2. Akibat Putusnya Perkawinan
Akibat
hukum yang muncul ketika putus ikatan perkawinan antara seorang suami dengan
seorang istri dapat dilihat beberapa garis hukum, baik yang tercantum dalam
Undang-Undang Perkawinan maupun yang tertulis dalam KHI Putusnya ikatan
perkawinan dimaksud, padat dikelompokkan menjadi 5 karakteristik, yaitu sebagai
berikut:
a. Akibat
Talak
Ikatan perkawinan yang putus karena
suami mentalak istrinya mempunyai beberapa akibaat hokum berdasarkan Pasal 149
KHI.
b. Akibat
Perceraian (Cerai Gugat)
Cerai gugat, yaitu seorang istri
menggugat suaminya untuk bercerai melalui pengadilan, yang kemudian pihak
pengadilan mengabulkan gugatan dimaksud sehingga putus hubungan penggugat
(istri) dengan tergugat (suami) perkawinan.
c. Akibat
Khulu’
Perceraian yang terjadi akibat khulu’
yaitu suatu ikatan perkawinan yang putus karena pihak istri telah memberikan
hartanya untuk membebaskan dirinya dari ikatan perkawinan. Selain itu, khulu’
adalah perceraian yang terjadi atas permintaan istri dengan memberikan tebusan
atau uang iwad kepada dan atas persetujuan suaminya. Oleh karena itu, khulu’
adalah perceraian yang terjadi dalam bentuk mengurangi jumlah talak dan tidak
dapat dirujuk. Hal ini berdasarkan Pasal 161 KHI yang berbunyi: “Perceraian
dengan jalan khulu’ mengurangi jumlah talak dan tak dapat dirujuk.”
d. Akibat
Li’an
Perceraian yang terjadi sebagai akibat
li’an, yaitu ikatan perkawinan yang putus selama-lamanya. Dengan putusnya
perkawinan dimaksud, anak yang dikandung oleh istri dinasabkan kepadanya (ibu
anak) sebagai akibat li’an.
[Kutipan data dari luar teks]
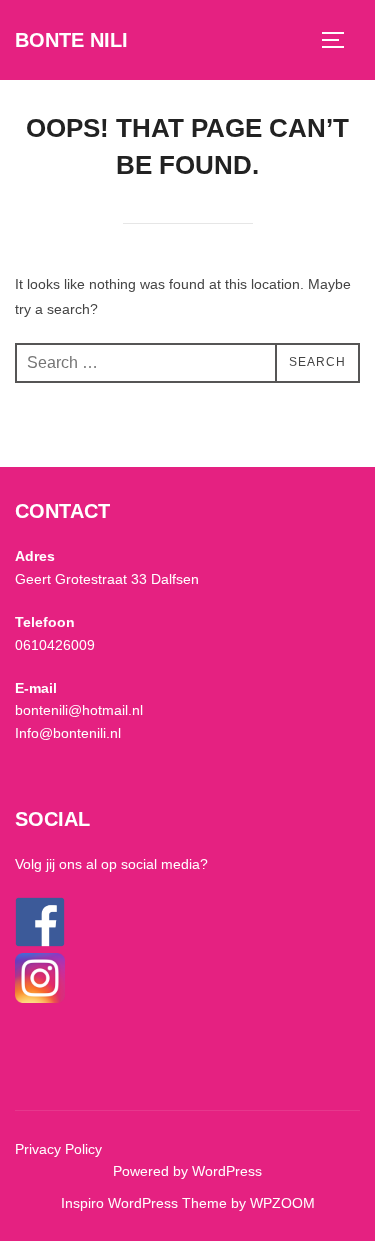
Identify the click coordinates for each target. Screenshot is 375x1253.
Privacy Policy (58, 1149)
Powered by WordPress (187, 1171)
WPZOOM (282, 1203)
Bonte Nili (71, 40)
Pasal 162 KHI merumuskan garis hukum sebagai
berikut :
Bilamana li’an terjadi maka perkawinan
itu putus untuk selamanya dan anak yang dikandung dinasabkan kepada ibunya,
sedangkan suaminya terbatas dari kewajiban memberi nafkah.
Hal itu, berdasrkan hadist Nabi Muhammad
sebagi berikut.
Sesungguhnya
Nabi SAW menyaksikan li’an antara seorang laki-laki dan istrinya, maka
laki-laki itu tidak mengakui anak yang lahir dari istrinya itu, maka beliau
memisahkan diantara keduannya dan menghubungkan nasab anak kepada ibunya. (Riwayat
Bukhari).
e. Akibat
Ditinggal Mati Suami.
Kalau ikatan perkawinan putus sebagai
akibat meninggalnya suami, maka istri menjalani masa iddah dan bertanggung
jawab terhadap pemeliharaan anak-anaknya serta mendapat bagian harta warisan
dari suaminya. Karena itu, Pasal 157 KHI: harta bersama dibagi menurut
ketentuan sebagaimana tersebut dalam Pasal 96 dan 97.
Pasal 96 KHI
(1) Apabila
terjadi cerai mati, maka separuh harta bersama menjadi hak pasangan yang hidup
lebih lama
(2) Pembagian
harta bersama bagi seorang suami atau istri yang istri atau suaminya hilang,
harus ditangguhkan sampai adanya kepastian matinya yang hakiki atau matinya
secara hukum atas dasar putusan Pengadilan Agama.
B.
Tata
Cara Perceraian
Perceraian dalam
ikatan perkawinan adalah sesuatu yang dibolehkan oleh ajaran Islam. Apabila
sudah ditempuh berbagai cara untuk mewujudkan kerukunan, kedamiaan dan
kebahagiaan, namun harapan dalam tujuan perkawinan tidak akan terwujud atau
tercapai sehingga yang terjadi adalah perceraian. Percerana diatur dalam
Undang-Undang Nomor 7 Tahun 1989 (selanjutnya disebut UUPA) dan pasal 115 KHI.
Tata cara perceraian
bila dilihat dari aspek subjek hukum atau perlaku yagn mengawali terjadinya
perceraian dapat dibagi dalam dua aspek, yaitu sebagai berikut:
1.
Cerai Talak (suami yang bermohon untuk
bercerai)
Apabila
suami yang mengajukan permohonan ke pengadilan untuk menceraikan istrinya,
kemudian sang istri menyetujuinya disebut cerai talak.
Sesudah
permohonan cerai talak diajukan ke Pengadilan Agama, Pengadilan Agama melakukan
pemeriksaan mengenai alasan-alasan yang menjadi dasar diajukannya permohonan
tersebut. Hal itu diatur dalam Pasal 68 UUPA dan Pasal 131 KHI
2.
Cerai Gugat (Istri yang bermohon untuk
bercerai)
Cerai
gugat adalah ikatan perkawinan yang putus sebagai akibat permohonan yang
diajukan oleh istri ke Pengadilan Agama, yang kemudian termohon (suami)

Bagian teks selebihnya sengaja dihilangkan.